*SELECTED EXCERPT*:
--- START ---

Flip KromerFlip Kromer: There are several problems with the scale and the metadata, as well as historical complications.

  • Scale — It’s obvious that terabytes of data will cause problems, but so (on most filesystems) will having tens of millions of files in the same directory tree.
  • Metadata — It’s a chicken-and-egg problem. Since few programs can draw on rich metadata, it’s not much use annotating it. But since so few datasets are annotated, it’s not worth writing support into your applications. We have an internal data-description language that we plan to open source as it matures.
  • Historical complications — Statisticians like SPSS files. Semantic web advocates like RDF/XML. Wall Street quants like Mathematica exports. There is no One True Format. Lifting each out of its source domain is time consuming.

But the biggest non-obvious problem we see is source domain complexity. This is what we call the “uber” problem. A developer wants the answer to a reasonable question, such as “What was the air temperature in Austin at noon on August 6, 1998?” The obvious answer — “damn hot” — isn’t acceptable. Neither is:

Well, it’s complicated. See, there are multiple weather stations, all reporting temperatures — each with its own error estimate — at different times. So you simply have to take the spatial- and time-average of their reported values across the region. And by the way, did you mean Austin’s city boundary, or its metropolitan area, or its downtown region?

There are more than a dozen incompatible yet fundamentally correct ways to measure time: Earth-centered? Leap seconds? Calendrical? Does the length of a day change as the earth’s rotational speed does?

--- END ---

*WORK INSTRUCTIONS*:
#1 Translate this sentence from the excerpt on data problems into French: "Lifting each out of its source domain is time consuming."
#2 Continue the interview excerpt on data scale, metadata, and source domain complexity, beginning after its final sentence.
The listing that follows is drawn from a separate source and is unrelated to the excerpt above.

*DATASET ENTRIES*:
--- START ---

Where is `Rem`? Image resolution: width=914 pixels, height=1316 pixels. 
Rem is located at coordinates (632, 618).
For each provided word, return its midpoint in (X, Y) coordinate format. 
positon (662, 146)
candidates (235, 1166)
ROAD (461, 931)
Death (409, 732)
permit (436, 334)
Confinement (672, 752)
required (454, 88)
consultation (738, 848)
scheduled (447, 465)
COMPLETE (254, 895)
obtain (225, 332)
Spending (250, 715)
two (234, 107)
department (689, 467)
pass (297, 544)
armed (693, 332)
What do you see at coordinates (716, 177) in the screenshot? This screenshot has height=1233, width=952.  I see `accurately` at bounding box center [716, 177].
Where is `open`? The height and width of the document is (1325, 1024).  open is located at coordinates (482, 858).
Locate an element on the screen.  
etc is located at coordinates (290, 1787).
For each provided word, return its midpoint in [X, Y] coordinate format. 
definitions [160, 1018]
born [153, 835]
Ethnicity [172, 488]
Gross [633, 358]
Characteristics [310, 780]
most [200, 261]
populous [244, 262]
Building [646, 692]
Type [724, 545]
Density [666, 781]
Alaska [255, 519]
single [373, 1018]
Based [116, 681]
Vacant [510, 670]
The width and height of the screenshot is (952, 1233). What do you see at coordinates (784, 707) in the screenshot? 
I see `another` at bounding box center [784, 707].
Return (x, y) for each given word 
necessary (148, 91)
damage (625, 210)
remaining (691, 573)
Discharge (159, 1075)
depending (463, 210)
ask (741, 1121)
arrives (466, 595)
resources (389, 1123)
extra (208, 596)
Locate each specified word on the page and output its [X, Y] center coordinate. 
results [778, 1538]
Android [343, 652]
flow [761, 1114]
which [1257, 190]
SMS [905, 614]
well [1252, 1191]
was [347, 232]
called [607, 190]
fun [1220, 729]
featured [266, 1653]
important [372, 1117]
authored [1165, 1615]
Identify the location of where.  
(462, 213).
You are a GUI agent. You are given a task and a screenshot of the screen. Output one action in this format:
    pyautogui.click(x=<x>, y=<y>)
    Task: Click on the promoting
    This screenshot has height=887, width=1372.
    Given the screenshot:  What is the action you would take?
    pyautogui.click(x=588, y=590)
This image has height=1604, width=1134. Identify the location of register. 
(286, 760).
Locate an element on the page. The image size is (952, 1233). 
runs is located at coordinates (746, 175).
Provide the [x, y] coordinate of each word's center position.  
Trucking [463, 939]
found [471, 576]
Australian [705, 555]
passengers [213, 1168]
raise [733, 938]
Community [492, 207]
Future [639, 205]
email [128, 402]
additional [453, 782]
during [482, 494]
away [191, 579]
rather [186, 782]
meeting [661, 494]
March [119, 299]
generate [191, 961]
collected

--- END ---

*RESPONSES*:
#1 Extraire chacun d'eux de son domaine d'origine prend beaucoup de temps.

#2
Data at “everything” scale is sourced by domain experts, who necessarily live at the “it’s complicated” level. To make it useful to the rest of the world requires domain knowledge, and often a transformation that is simply nonsensical within the source domain.

How will data marketplaces change the work and direction of data startups?

Nick DucoffNick Ducoff: I vividly remember being taught about comparative advantage. This might age me a bit, but the lesson was: Michael Jordan doesn’t mow his own lawn. Why? Because he should spend his time practicing basketball since that’s what he’s best at and makes a lot of money doing. The same analogy applies to software developers. If you are best at the presentation layer, you don’t want to spend your time futzing around with databases

Infochimps allows these developers to spend their time doing what they do best — building apps — while we spend ours doing what we do best — making data easy to find and use. What we’re seeing is startups focusing on pieces of the stack. Over time the big cloud providers will buy these companies to integrate into their stacks.

Companies like Heroku (acquired by Salesforce) and CloudKick (acquired by Rackspace) have paved the way for this. Tools like ScraperWiki and Junar will allow anybody to pull down tables off the web, and companies like Mashery, Apigee and 3scale will continue to make APIs more prevalent. We’ll help make these tables and APIs findable and usable. Developers will be able to go from idea to app in hours, not days or weeks.

This interview was edited and condensed.